EXERCISE DETAILS: Among the entries below, only the lines starting at the one with "You are a computer-use agent. This" and ending at the one with "The height and width of the screenshot is (912, 1278).", both included, are to be printed exactly.

Top of RECORDS PROVIDED

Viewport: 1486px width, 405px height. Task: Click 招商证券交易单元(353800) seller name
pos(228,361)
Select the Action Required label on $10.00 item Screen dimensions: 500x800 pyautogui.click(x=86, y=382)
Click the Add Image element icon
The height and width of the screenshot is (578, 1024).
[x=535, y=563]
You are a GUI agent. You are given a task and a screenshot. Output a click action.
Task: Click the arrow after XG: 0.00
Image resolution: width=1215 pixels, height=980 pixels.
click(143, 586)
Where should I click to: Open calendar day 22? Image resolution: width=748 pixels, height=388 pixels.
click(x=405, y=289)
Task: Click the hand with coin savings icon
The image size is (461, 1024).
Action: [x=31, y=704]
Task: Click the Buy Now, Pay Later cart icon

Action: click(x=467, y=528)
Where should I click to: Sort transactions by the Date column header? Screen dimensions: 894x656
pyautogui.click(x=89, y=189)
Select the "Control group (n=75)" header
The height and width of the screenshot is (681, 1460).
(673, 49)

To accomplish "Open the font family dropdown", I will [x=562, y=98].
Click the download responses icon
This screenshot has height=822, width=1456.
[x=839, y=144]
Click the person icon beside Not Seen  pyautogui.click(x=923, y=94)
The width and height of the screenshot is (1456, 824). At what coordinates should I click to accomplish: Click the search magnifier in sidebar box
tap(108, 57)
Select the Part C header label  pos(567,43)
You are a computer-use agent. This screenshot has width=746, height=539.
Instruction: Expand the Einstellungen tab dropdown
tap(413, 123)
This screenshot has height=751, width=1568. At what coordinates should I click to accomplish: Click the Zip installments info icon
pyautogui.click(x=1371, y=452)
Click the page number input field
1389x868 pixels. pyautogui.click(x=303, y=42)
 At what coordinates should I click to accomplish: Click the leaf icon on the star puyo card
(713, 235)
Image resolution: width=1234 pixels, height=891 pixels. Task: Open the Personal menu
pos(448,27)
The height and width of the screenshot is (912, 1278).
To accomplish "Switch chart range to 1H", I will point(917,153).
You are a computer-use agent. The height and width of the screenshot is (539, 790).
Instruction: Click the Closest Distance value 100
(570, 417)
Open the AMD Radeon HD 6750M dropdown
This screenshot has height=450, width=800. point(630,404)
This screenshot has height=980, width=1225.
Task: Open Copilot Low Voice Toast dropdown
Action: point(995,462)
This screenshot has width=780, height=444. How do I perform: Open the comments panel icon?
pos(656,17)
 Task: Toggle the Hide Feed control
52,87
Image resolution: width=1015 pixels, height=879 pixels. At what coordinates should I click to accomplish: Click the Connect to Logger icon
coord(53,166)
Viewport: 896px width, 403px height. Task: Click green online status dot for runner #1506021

Bottom of RECORDS PROVIDED

WRITTEN ANSWER:
You are a computer-use agent. This screenshot has width=746, height=539.
Instruction: Expand the Einstellungen tab dropdown
tap(413, 123)
This screenshot has height=751, width=1568. At what coordinates should I click to accomplish: Click the Zip installments info icon
pyautogui.click(x=1371, y=452)
Click the page number input field
1389x868 pixels. pyautogui.click(x=303, y=42)
 At what coordinates should I click to accomplish: Click the leaf icon on the star puyo card
(713, 235)
Image resolution: width=1234 pixels, height=891 pixels. Task: Open the Personal menu
pos(448,27)
The height and width of the screenshot is (912, 1278).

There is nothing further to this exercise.